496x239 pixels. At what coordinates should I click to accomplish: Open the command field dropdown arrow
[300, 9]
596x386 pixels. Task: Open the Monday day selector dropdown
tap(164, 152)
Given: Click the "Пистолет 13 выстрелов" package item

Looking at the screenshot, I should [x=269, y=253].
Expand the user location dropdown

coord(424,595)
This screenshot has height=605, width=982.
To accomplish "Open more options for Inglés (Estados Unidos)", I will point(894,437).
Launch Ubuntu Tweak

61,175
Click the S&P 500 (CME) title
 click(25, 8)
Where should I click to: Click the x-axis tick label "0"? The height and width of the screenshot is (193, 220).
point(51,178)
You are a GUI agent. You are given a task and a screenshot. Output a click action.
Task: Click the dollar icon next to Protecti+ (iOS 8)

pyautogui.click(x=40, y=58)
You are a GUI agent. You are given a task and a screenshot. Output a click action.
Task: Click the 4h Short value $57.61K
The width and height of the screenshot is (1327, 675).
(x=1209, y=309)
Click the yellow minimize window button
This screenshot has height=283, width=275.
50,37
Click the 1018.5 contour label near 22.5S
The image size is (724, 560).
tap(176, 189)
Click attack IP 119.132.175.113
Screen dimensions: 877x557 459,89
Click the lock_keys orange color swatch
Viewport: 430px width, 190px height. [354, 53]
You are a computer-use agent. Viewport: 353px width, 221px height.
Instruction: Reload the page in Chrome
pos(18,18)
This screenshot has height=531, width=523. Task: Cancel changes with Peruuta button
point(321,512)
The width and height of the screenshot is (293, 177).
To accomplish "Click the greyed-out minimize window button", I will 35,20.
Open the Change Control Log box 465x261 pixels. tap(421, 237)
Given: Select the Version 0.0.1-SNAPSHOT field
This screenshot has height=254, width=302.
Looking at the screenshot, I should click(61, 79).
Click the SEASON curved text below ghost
+ + +
▶ **Directions**: In the listing above, start at the line with "Launch Ubuntu Tweak", go on through the line with "You are a computer-use", and copy each of those lines exactly; leave out all the rest.

▶ **Answer space**:
Launch Ubuntu Tweak

61,175
Click the S&P 500 (CME) title
 click(25, 8)
Where should I click to: Click the x-axis tick label "0"? The height and width of the screenshot is (193, 220).
point(51,178)
You are a GUI agent. You are given a task and a screenshot. Output a click action.
Task: Click the dollar icon next to Protecti+ (iOS 8)

pyautogui.click(x=40, y=58)
You are a GUI agent. You are given a task and a screenshot. Output a click action.
Task: Click the 4h Short value $57.61K
The width and height of the screenshot is (1327, 675).
(x=1209, y=309)
Click the yellow minimize window button
This screenshot has height=283, width=275.
50,37
Click the 1018.5 contour label near 22.5S
The image size is (724, 560).
tap(176, 189)
Click attack IP 119.132.175.113
Screen dimensions: 877x557 459,89
Click the lock_keys orange color swatch
Viewport: 430px width, 190px height. [354, 53]
You are a computer-use agent. Viewport: 353px width, 221px height.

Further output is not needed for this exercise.